De l’eau tiède sous un pont rouge, réédité en blu-ray par Roboto Films, est le dix-huitième long métrage du maître Shōhei Imamura, cinéaste capital du cinéma japonais, l’un des instigateurs de sa décapante Nouvelle Vague ayant fait à la fois son succès et son déclin (de Cochons et cuirassés [1961] à Histoire du Japon racontée par une hôtesse de bar [1970] qui l’empêchera de tourner pour le cinéma pendant presque dix ans), et dont la renaissance au début des années 80 fera à la fois son avènement (le cinéaste fait partie du club de moins en moins sélectif des double-palmés à Cannes) et son entrée dans un cinéma apparemment plus « classique ». Nous mettons des guillemets car si le passage du temps a parfois pour conséquence d’émousser les œuvres des cinéastes les plus vigoureux comme les vagues polissent les pierres sur une plage de galets, il n’en a jamais été question en ce qui concerne Imamura : ce dix-huitième film est l’ultime long métrage de sa filmographie, mais qui pourrait croire que sa crudité hédoniste et la complexité de son (ses) récit(s) se sont servies de l’esprit d’un homme de soixante-quinze ans pour germer de la sorte ? Souvent mésestimé, considéré à tort comme un film ronronnant, De l’eau tiède sous un pont rouge, dissimulé derrière sa simplicité stylistique, semble une œuvre bien plus profonde que sa façade ne voudrait bien le laisser croire.

Un pont rouge entre le réel et la maison (M. Shimizu, K. Yakusho) (©Roboto Films)
Yosuke (Kōji Yakusho, l’un des grands acteurs japonais contemporains) est un employé de bureau mal en point : au chômage, plus ou moins séparé de sa femme et de leur enfant pour lequel il doit payer une sorte de pension alimentaire officieuse, cherchant à joindre les deux bouts mais constamment recalé lors de ses entretiens d’embauche, il traîne avec les clochards de Tokyo.

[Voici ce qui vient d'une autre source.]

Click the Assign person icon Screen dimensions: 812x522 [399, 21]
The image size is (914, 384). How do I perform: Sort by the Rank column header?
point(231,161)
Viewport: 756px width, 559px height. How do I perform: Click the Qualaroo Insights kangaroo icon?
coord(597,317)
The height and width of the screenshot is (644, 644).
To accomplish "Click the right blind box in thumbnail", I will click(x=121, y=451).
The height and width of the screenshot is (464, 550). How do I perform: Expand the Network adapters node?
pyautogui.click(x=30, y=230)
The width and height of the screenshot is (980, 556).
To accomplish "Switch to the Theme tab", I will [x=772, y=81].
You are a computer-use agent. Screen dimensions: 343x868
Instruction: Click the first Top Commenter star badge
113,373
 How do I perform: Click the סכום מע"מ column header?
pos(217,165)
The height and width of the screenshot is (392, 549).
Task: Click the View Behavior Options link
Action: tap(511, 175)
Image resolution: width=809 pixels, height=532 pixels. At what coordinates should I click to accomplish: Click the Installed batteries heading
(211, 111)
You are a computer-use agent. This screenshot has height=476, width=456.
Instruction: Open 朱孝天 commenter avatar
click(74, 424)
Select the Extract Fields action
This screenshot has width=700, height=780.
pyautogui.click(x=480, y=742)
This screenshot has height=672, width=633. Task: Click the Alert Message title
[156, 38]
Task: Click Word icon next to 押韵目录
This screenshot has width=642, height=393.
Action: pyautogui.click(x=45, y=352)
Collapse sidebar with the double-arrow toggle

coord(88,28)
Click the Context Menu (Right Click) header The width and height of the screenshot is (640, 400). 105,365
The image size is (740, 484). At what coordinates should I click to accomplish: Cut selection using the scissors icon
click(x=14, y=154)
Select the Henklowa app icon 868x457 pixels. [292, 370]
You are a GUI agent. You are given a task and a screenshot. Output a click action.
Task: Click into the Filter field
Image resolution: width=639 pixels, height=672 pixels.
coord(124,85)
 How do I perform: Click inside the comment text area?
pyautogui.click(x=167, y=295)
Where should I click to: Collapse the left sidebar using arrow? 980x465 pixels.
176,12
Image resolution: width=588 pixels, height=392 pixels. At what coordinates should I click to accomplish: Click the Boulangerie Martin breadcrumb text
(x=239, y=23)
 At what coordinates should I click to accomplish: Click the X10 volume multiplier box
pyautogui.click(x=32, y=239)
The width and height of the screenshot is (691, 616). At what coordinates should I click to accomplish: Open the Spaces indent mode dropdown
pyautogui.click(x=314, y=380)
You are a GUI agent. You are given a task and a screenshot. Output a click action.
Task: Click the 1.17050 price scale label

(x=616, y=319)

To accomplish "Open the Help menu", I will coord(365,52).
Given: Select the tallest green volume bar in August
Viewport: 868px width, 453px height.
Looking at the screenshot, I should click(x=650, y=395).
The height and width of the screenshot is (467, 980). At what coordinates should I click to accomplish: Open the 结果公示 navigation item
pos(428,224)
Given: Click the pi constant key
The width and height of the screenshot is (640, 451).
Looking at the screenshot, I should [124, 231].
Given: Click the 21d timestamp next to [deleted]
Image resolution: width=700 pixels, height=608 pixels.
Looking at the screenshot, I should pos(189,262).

Dont l’un d’entre eux, Taro (Kazuo Kitamura, fidèle d’Imamura depuis les tout débuts), philosophe à ses heures, lui livre son secret avant de mourir : il aurait caché un trésor dans une maison sise à côté d’un pont rouge dans la ville d’Himi. En trouvant la fameuse maison, il y trouve moins le trésor que Saeko (Misa Shimizu), jeune femme se remplissant douloureusement d’eau qu’elle ne peut évacuer que par la jouissance. A l’expérience érotique primitive se substitue peu à peu… l’amour. Et tout ce qu’il peut provoquer.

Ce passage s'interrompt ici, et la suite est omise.